Canaanism was a cultural and ideological movement founded in 1939, reaching its peak among the Jews of Mandatory Palestine during the 1940s. It has had a significant effect on the course of Israeli art, literature and spiritual and political thought. Its adherents were called Canaanites (Hebrew: כנענים). The movement's original name was the Council for the Coalition of Hebrew Youth (הוועד לגיבוש הנוער העברי) or less formally, the Young Hebrews; Canaanism was originally a pejorative term.
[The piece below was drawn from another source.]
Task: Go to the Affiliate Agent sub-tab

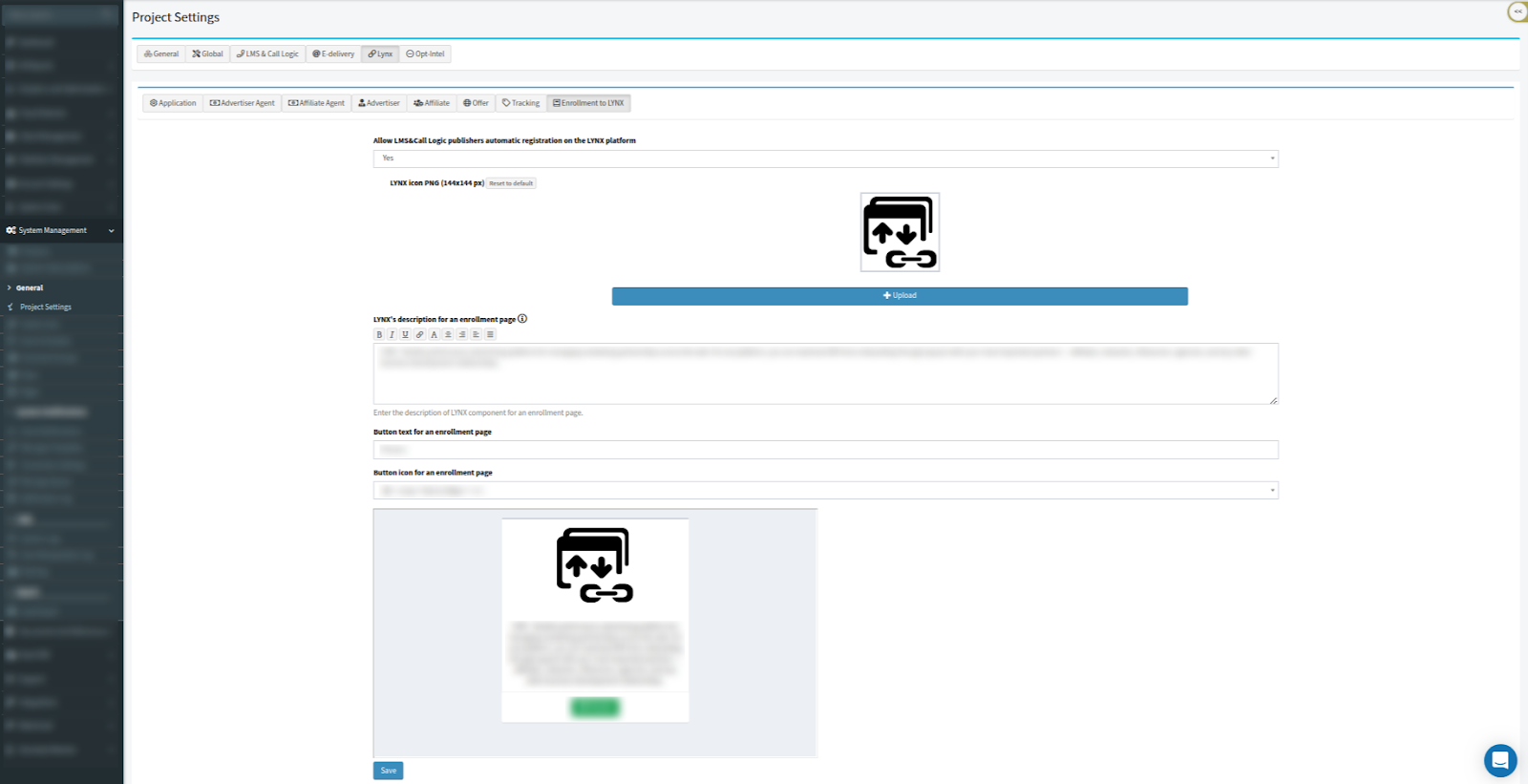Action: click(316, 103)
It grew out of Revisionist Zionism and had roots in European extreme right-wing movements, particularly Italian fascism.[1] Most of its members were part of the Irgun or Lehi.[2]

Canaanism never had more than around two dozen registered members[clarification needed], but because most of them were influential intellectuals and artists, the movement had an influence which went far beyond its size.[3] Its members believed that much of the Middle East had been a Hebrew-speaking civilization in antiquity.[4] Kuzar also says they hoped to revive this civilization, creating a "Hebrew" nation disconnected from the Jewish past, which would embrace the Middle East's Arab population as well.[4] They saw both "world Jewry and world Islam" as backward and medieval; Ron Kuzar writes that the movement "exhibited an interesting blend of militarism and power politics toward the Arabs as an organized community on the one hand and a welcoming acceptance of them as individuals to be redeemed from medieval darkness on the other."[2]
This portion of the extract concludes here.